Around 150 Indian commandos, split into five groups of 30 each, crossed the Line of Control on foot early on Thursday night to target and destroy terror launchpads set up in Pakistan-occupied Kashmir. Sources said at least 38 terrorists were killed and nearly seven to eight terror launchpads destroyed in the “surgical strikes”.
Sources said the entire operation was video-recorded using UAVs, and still photographs were also taken. These may be released by the Army soon. One commando was injured in a mine blast while returning after the operation.
Lt. Gen. Ranbir Singh, India’s director-general of military operations, while giving out selective details of the strikes on Thursday morning, said “significant damage” had been caused.
The surgical strikes by the Narendra Modi government, coming 11 days after the September 18 Uri attack, is a paradigm shift in India’s war against terrorism. This is the first time India has upped the ante and sent out a clear, unequivocal message that it’s payback time for continued Pakistan-supported terrorism.
Pakistan on Thursday morning rubbished India’s claim of surgical strikes, saying two of its soldiers had been killed in cross-border firing. But by the evening, Pakistani newspaper Dawn and news channel Geo News were carrying reports quoting security sources that 14 soldiers from the Indian Army had been killed in firing across the LoC in two sectors, and that an Indian soldier, by the name Chandu Babulal Chohan, had been taken into custody by Pakistani forces.

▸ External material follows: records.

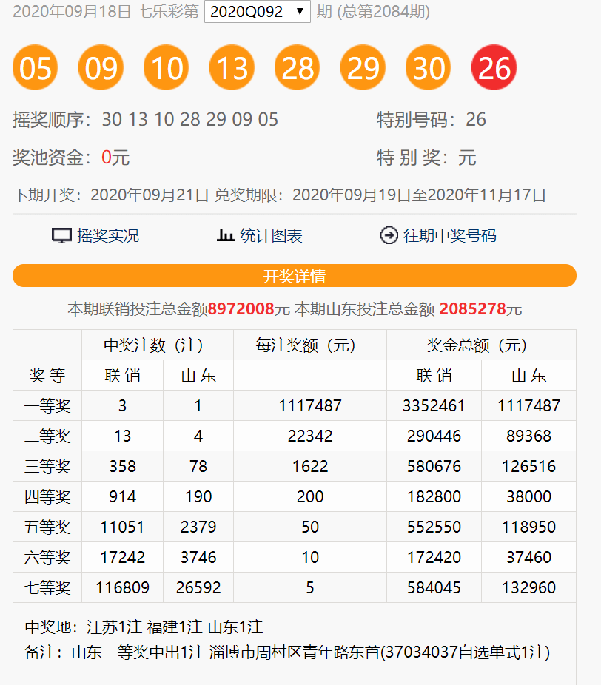
Task: Expand the period selector to pick another issue
Action: (x=257, y=11)
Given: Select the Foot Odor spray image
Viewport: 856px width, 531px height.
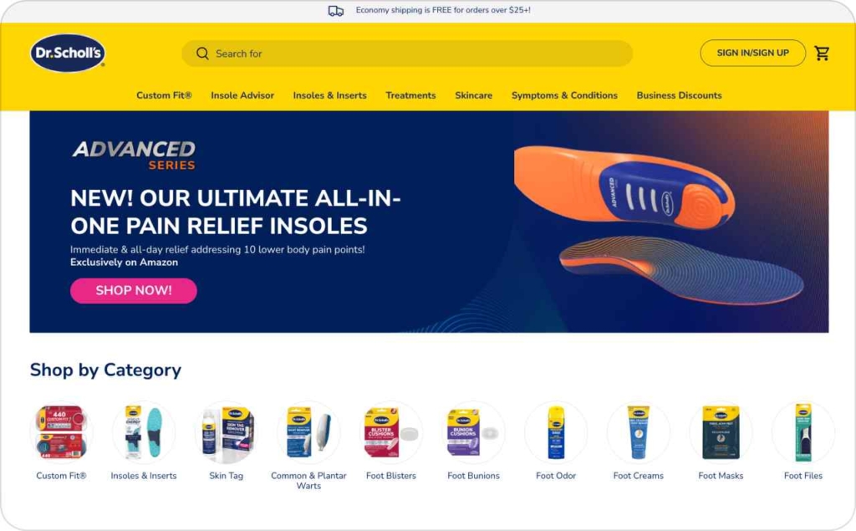Looking at the screenshot, I should tap(556, 432).
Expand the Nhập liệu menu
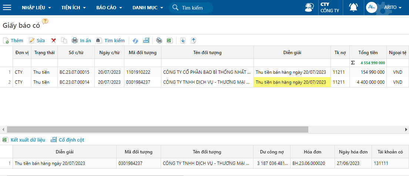Screen dimensions: 409x176 point(36,7)
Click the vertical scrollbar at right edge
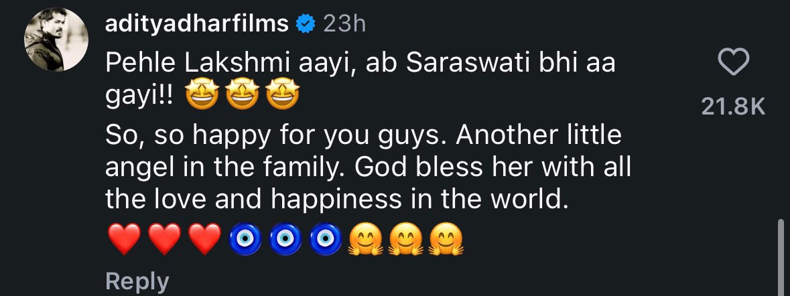 click(x=781, y=256)
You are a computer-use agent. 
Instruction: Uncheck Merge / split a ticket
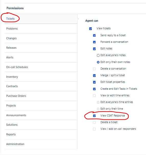[x=94, y=76]
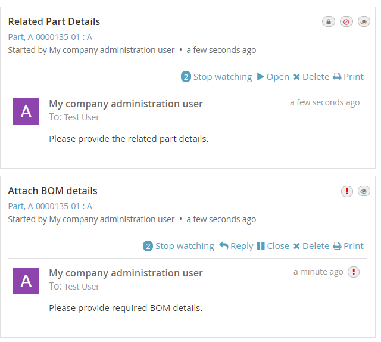Reply to the Attach BOM details message
The image size is (381, 342).
[236, 246]
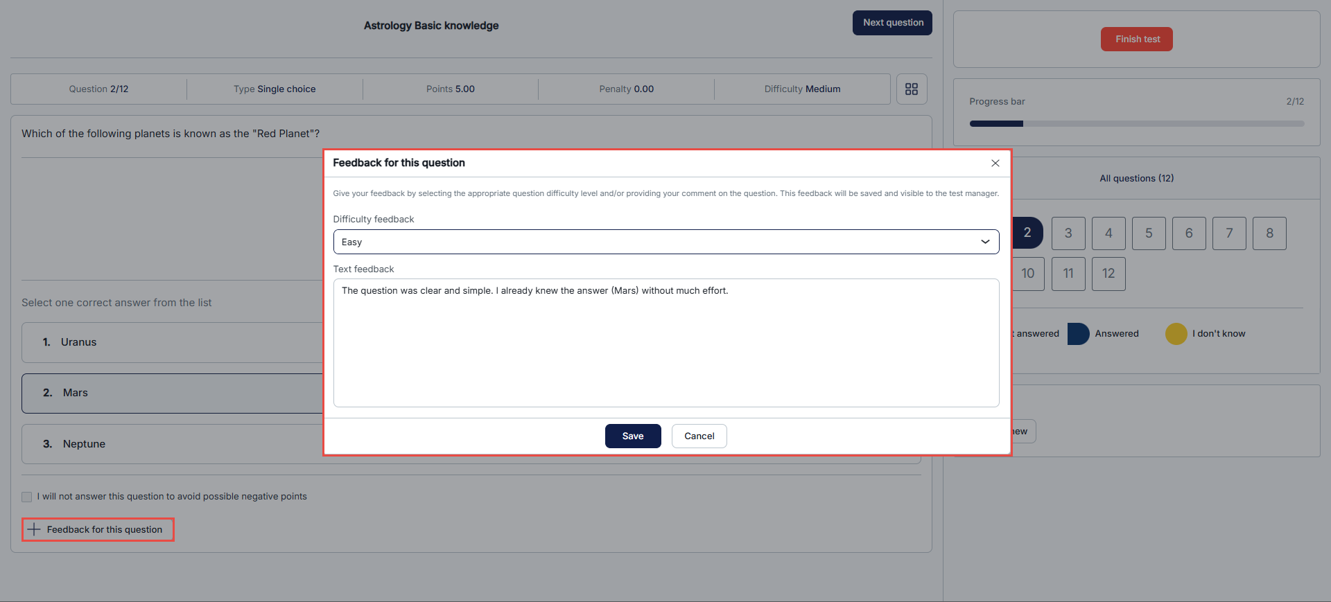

Later Thursday, in Islamabad, Pakistan foreign secretary Aizaz Chaudhry summoned India’s high commissioner Gautam Bambawale to its foreign office and handed over a protest note over the Indian military action.
Responding to the report of an Indian soldier in Pakistan’s custody, Army sources said one soldier from 37 RR with weapons inadvertently crossed over to the other side of the LoC. Pakistan was informed by the DGMO on the hotline. Such inadvertent crossing by Armymen and civilians are not unusual on either side. They are returned through existing mechanisms. On reports about the killing of eight Indian Army personnel in sections of the Pakistani media, sources called them “completely false and baseless”.
While there is still no official confirmation on the timing of the operations, sources in the Indian security establishment said it could have lasted from 12.30 am to 4 am Thursday and the locations, spread over 250 km of hilly, forested terrain, were 500 metres to 2 km from the LoC on the Pakistani side.
The entire Special Forces unit was back at their base at about 4 am on Thursday, loaded with evidence, including photographs of the operation and military hardware seized from the killed militants.
The exercise to give a befitting reply to the Uri attack had been in the making for a week but the Modi government decided to wait till external affairs minister Sushma Swaraj’s address at the United Nations General Assembly, while simultaneously mounting pressure on Pakistan on the diplomatic and economic fronts before finally deciding to move in.
It was late Wednesday evening, after national security adviser Ajit Doval informed Prime Minister Narendra Modi of specific intelligence inputs that Pakistani security agencies were going to shift militants from some of the launchpads operating close to the LoC, that Mr Modi finally gave his consent for a “limited strike” targeting these areas. Before giving his consent, the PM discussed the issue with both home minister Rajnath Singh and defence minister Manohar Parrikar.